Browser upgrade reminders
One of the major challenges for web designers and developers is the vast variety of browsers and browser versions. Up until recently, all the major browser vendors were working independently and interpreting web code in their own unique way. The result was inconsistent experiences for end users and major headaches for designers and developers. In the last few years all the browser vendors have gotten together in an attempt to agree on new standards for the web. This hopefully means we are moving into a future of consistent web experiences powered by the new HTML5 standard.
The problem is that even though the new browsers may be up to date, a lot of people continue using older versions of the browsers. To combat this, a wide range of browser upgrade initiatives have popped up, some from individuals like myself, some from major corporations like Microsoft (www.ie6countdown.com) and some from the open source community.

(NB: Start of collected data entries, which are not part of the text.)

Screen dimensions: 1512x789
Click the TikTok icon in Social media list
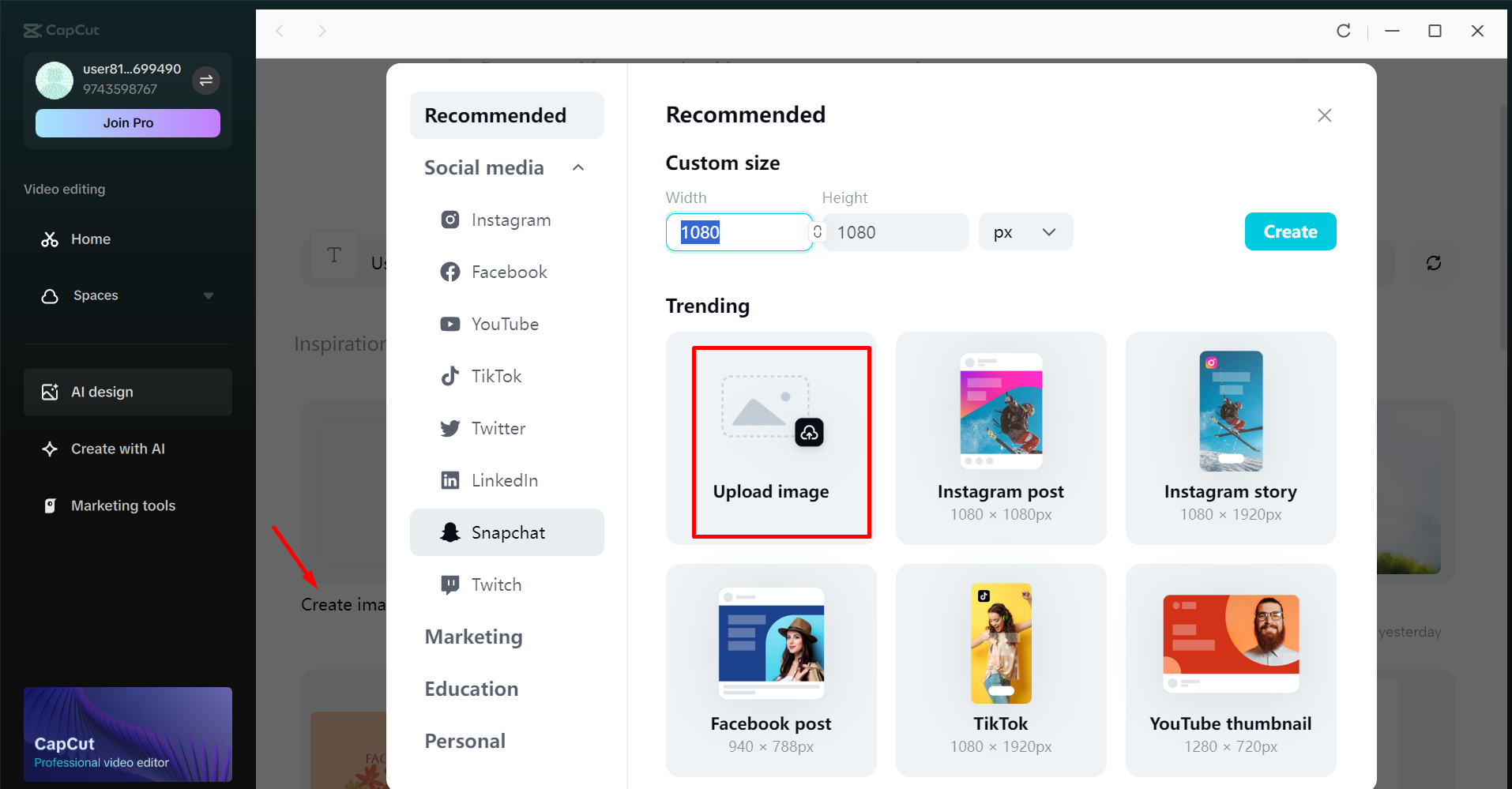tap(449, 376)
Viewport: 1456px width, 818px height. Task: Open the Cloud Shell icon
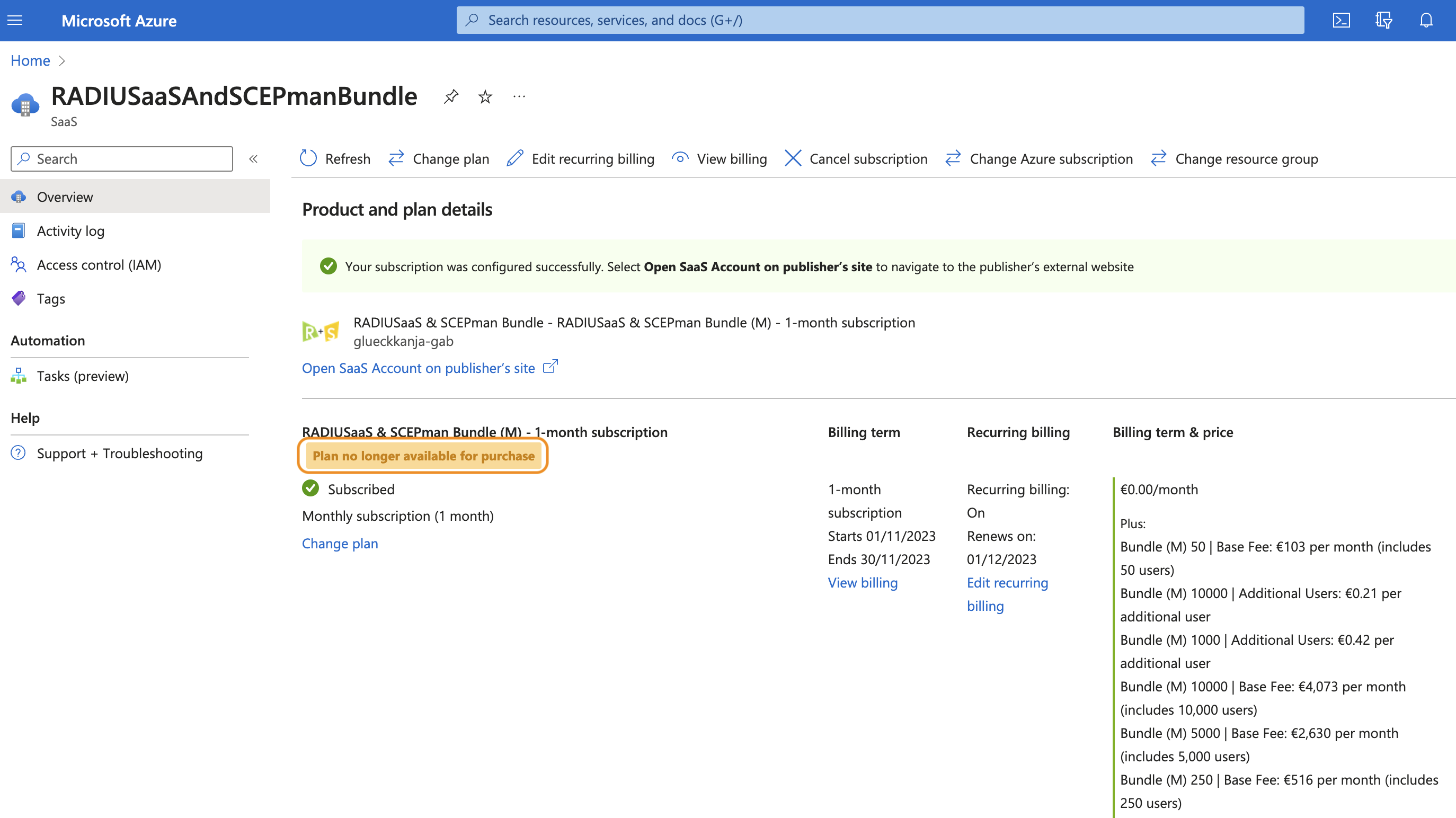click(x=1340, y=20)
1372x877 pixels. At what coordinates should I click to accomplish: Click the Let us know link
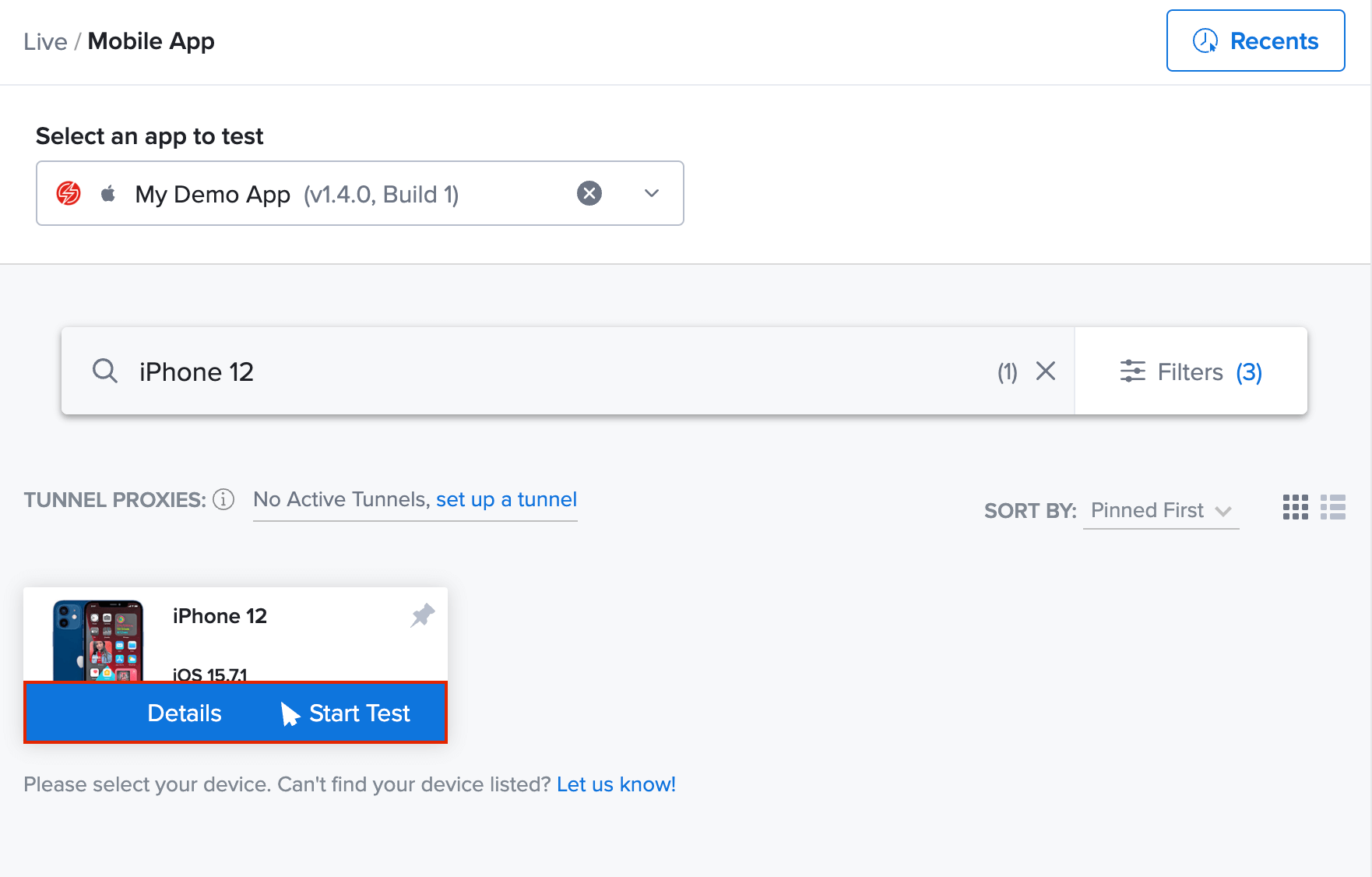coord(615,784)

With version 3.2, WordPress has taken part in this initiative. If you log in to WordPress using a computer with an out-of-date browser, a friendly reminder will appear in the admin panel telling you your browser is out of date and how to upgrade to the latest version. For many users this will be a wakeup call, as many computers are still running old browsers.
Better link management
Though not new in 3.2, the internal linking systems in WordPress have been vastly improved as of late. When you create a link in your text you are now offered the ability to link to existing content right from the Insert/edit link dialog. This function makes it easier to manage your existing content and also helps you avoid having to manually redo all your internal links if you decided to change the domain name of your site.
Related to that, this extended link functionality now also appears when inserting links in HTML View. Previously the link dialog in this view was restricted to only the URI itself.

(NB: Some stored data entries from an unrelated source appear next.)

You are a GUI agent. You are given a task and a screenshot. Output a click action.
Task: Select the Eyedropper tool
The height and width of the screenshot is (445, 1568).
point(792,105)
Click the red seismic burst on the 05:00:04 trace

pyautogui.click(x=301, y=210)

Know your freedoms—and your developers
WordPress is an open source publishing platform for the web published under the GNU General Public License. But what does that really mean? Over the years there has been a lot of debate over what you can and cannot do with WordPress, especially around the issues of selling services, plug-ins, themes, and derivatives. To make all this a little clearer, WordPress 3.2 ships with a page called Freedoms that can be found in the footer menu if you scroll all the way to the bottom of the admin panel.

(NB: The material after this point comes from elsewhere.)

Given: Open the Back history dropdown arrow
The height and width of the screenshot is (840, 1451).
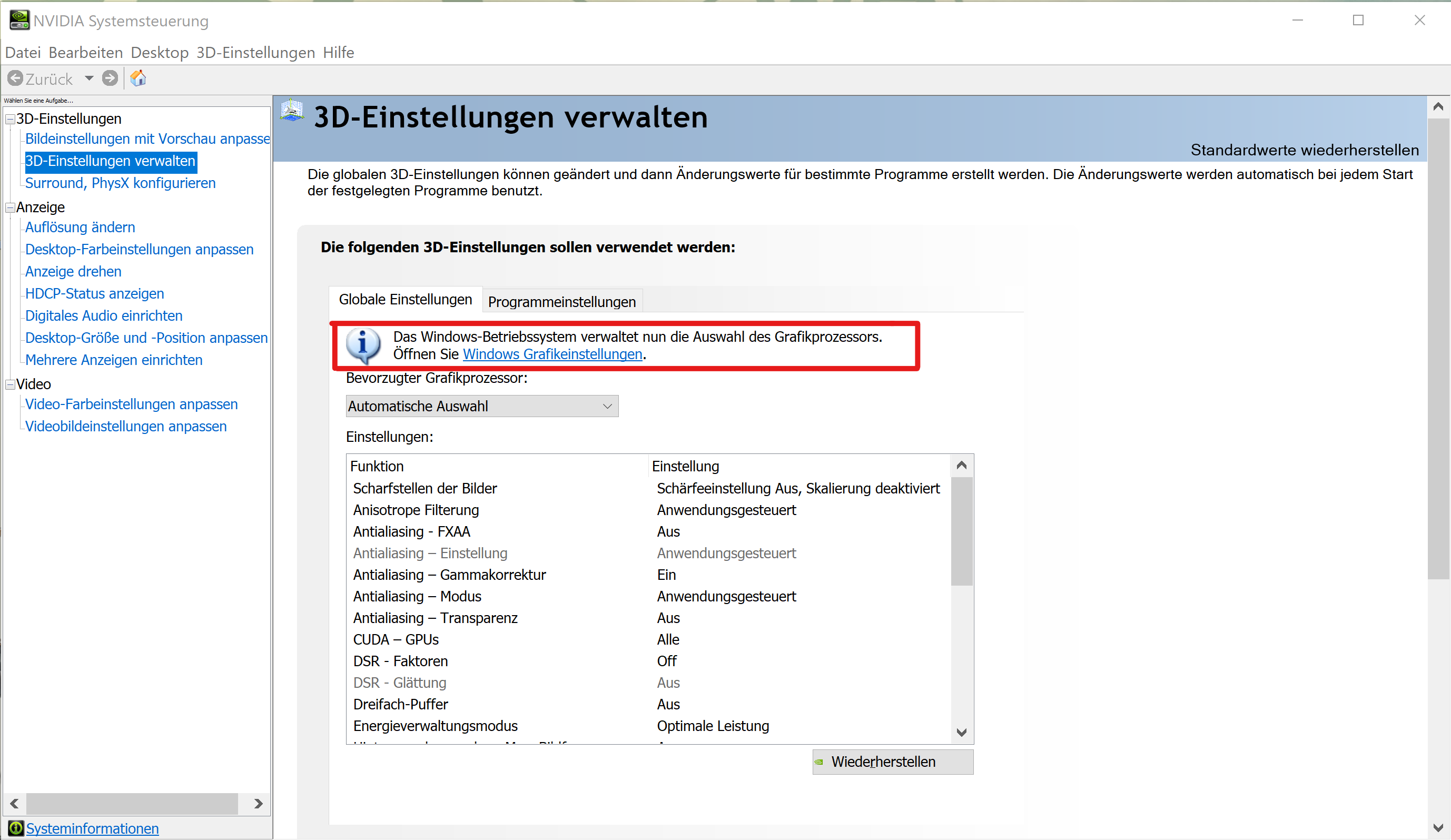Looking at the screenshot, I should click(x=88, y=78).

The Freedoms page lists what you can and cannot do with WordPress itself, the WordPress trademark, and your own code. The page is well worth the read and will give you a much clearer picture of what WordPress is all about and what you can do with it.
In addition to the Freedoms page, there is also a new Credits page that credits the many people responsible for building, maintaining, and evolving WordPress into what it is today and what it will be in the future. It also gives you an idea of just how big the WordPress community is and how many people are involved in making your chosen web publishing platform. Considering that most of these people work for little or no compensation, the Credits page is a long overdue addition to the WordPress core.
Now that you’ve been introduced to the new and improved WordPress, it’s time to get working. If you have a site hosted under WordPress.com, you’ve already had WordPress 3.2 for some time. If you have a self-hosted WordPress site, you should be seeing a warning at the top of your screen suggesting you upgrade. If not, you can click Dashboard > Updates and upgrade automatically. For new installs you can find the latest version of WordPress at WordPress.org/download.